Florida’s error-prone electoral process has been a rich vein for the likes of Leno and Letterman, but from now on, said Richard Conley, assistant professor of political science at the University of Florida, “other states will take over -- they will make the comedy hour.”

Tuesday’s worst teething pains with voting technology, in fact, were not in the Sunshine State, but elsewhere. In Fort Worth, and nearby cities, computers had trouble reading nearly 300,000 ballots that might have been marked with straight party-line votes. In some counties of Georgia and North Carolina, balky touch-screen voting machines were also reported.

In Florida’s Sept. 10 party primary, the polling station inside Thena C. Crowder Elementary School in Miami’s Liberty City was the kind of electoral horror show that catapulted Florida into the headlines.

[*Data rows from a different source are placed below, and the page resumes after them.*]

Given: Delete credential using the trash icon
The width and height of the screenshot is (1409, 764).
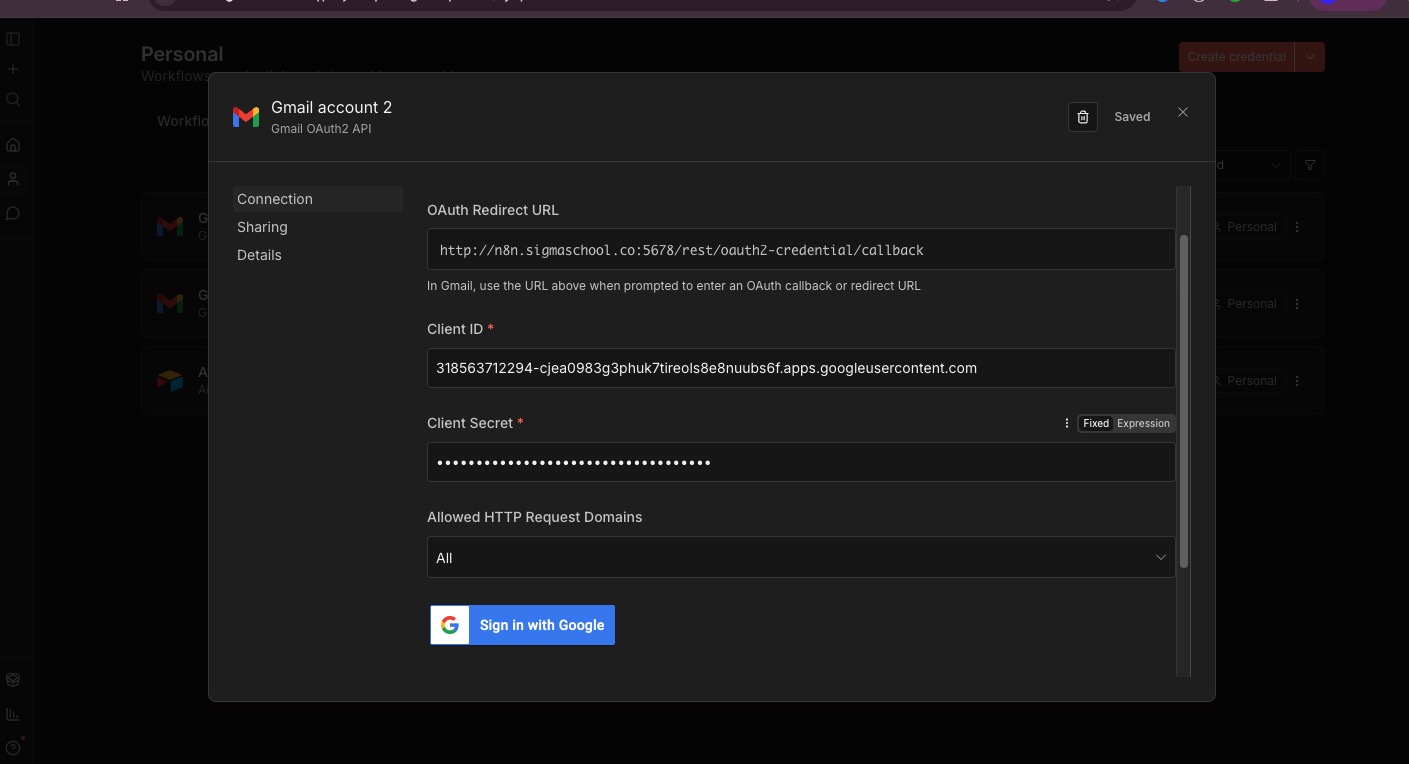Looking at the screenshot, I should [x=1082, y=117].
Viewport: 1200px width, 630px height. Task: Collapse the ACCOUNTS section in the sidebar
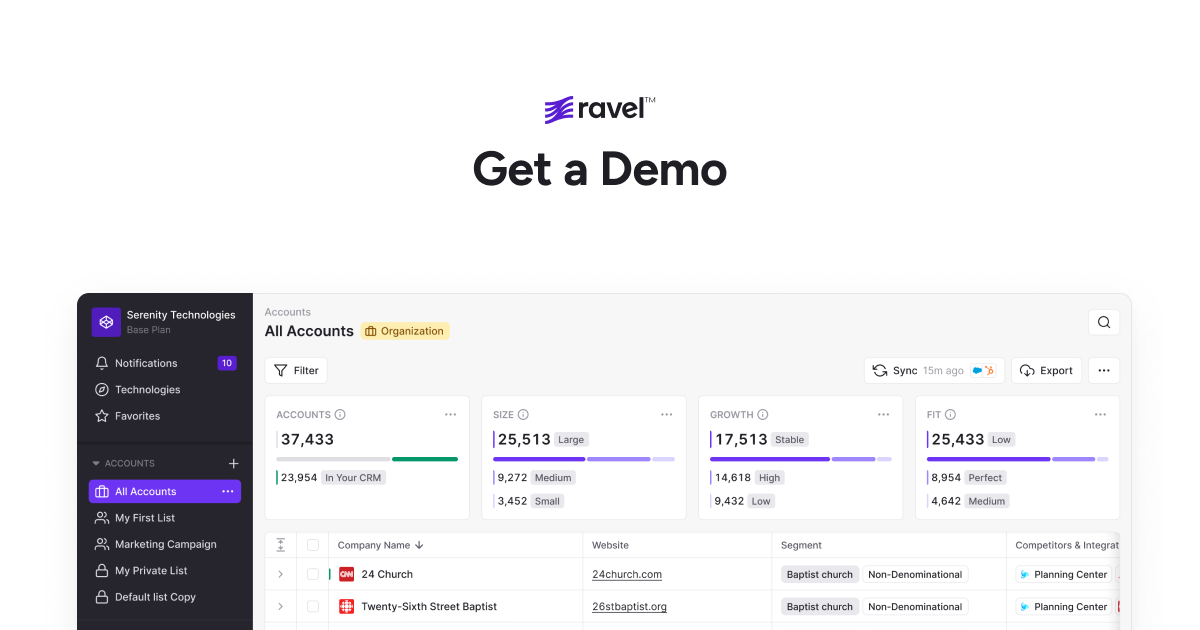(96, 463)
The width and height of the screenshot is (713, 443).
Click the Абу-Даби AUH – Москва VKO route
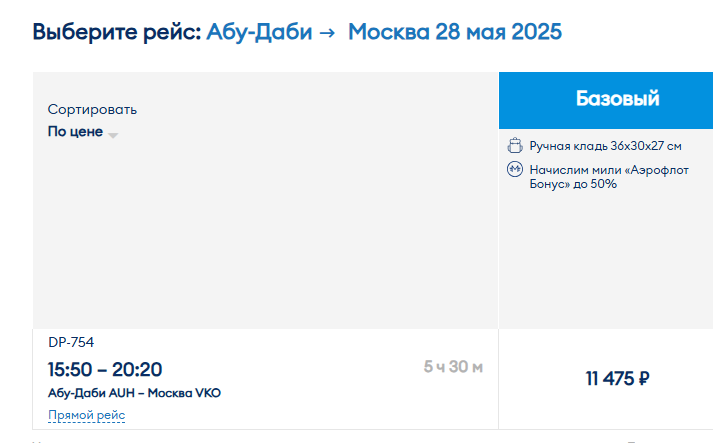(x=134, y=393)
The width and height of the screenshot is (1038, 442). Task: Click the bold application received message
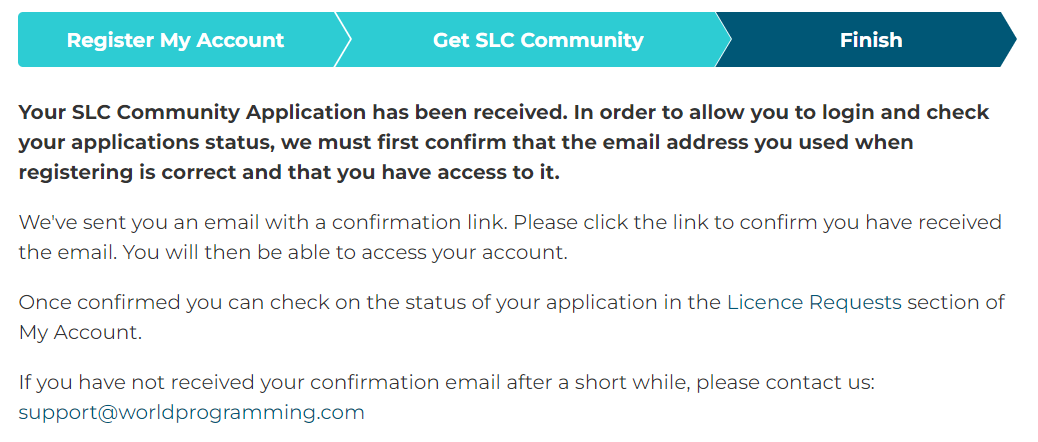[504, 143]
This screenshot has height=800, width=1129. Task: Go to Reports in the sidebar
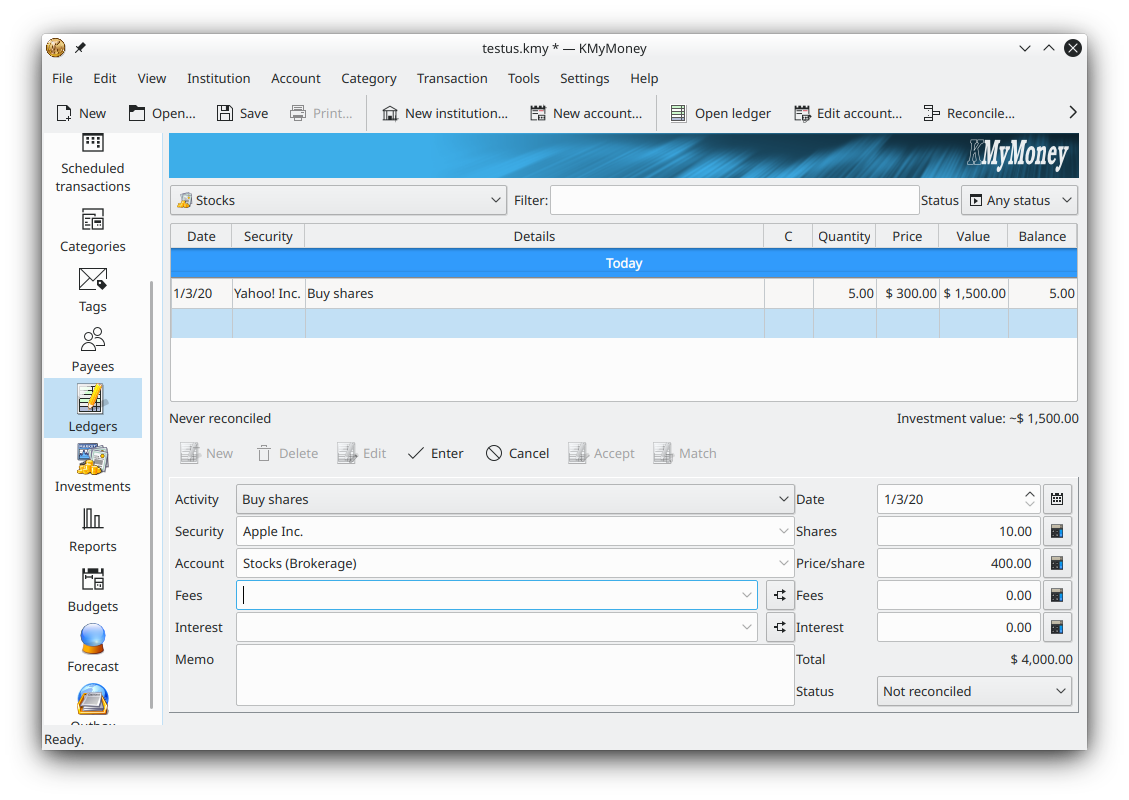tap(92, 528)
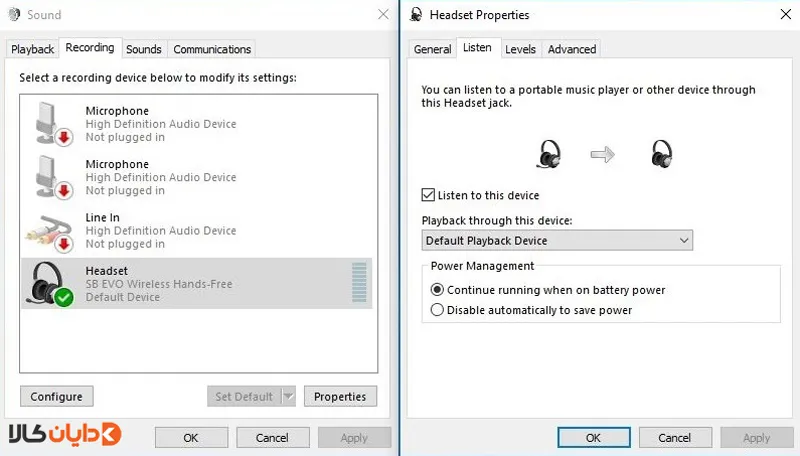The height and width of the screenshot is (456, 800).
Task: Select the Headset device icon with green checkmark
Action: pyautogui.click(x=50, y=284)
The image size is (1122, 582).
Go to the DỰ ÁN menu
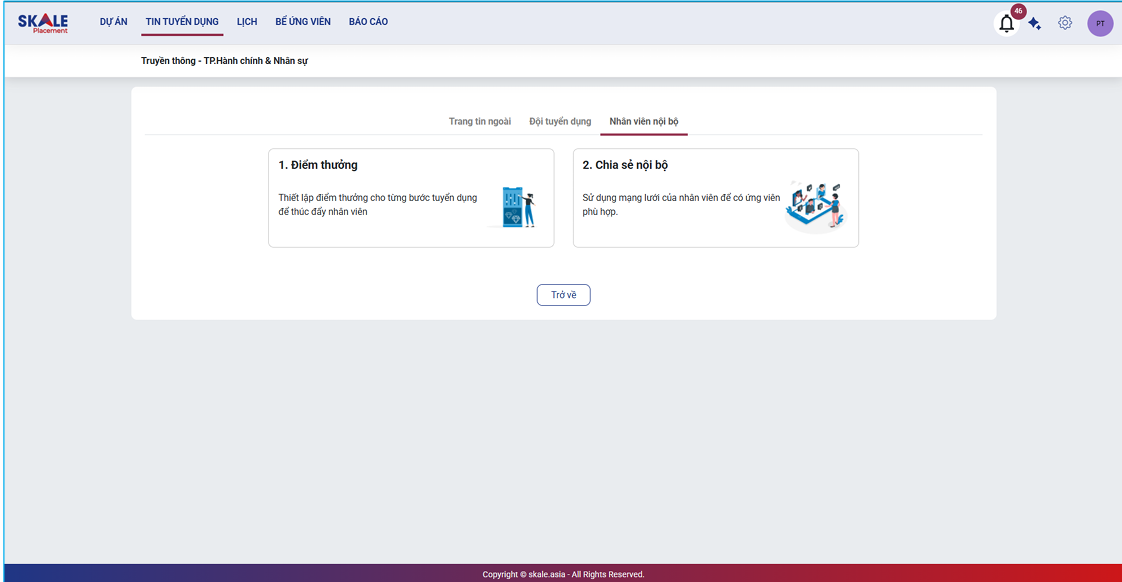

Would-be voters were sent away by the hundreds after new touch screen voting machines crashed and couldn’t be revived for more than five hours. A downpour doused the neighborhood, and rain and lightning strikes cut off power at least three times.

In stark contrast, polling in Precinct 507 opened at 7 a.m. Tuesday in the school atrium as scheduled, and voting was so easy that Carlton Bellamy, 54, wrongly thought the touch screen machines, which function like ATMs, had been replaced.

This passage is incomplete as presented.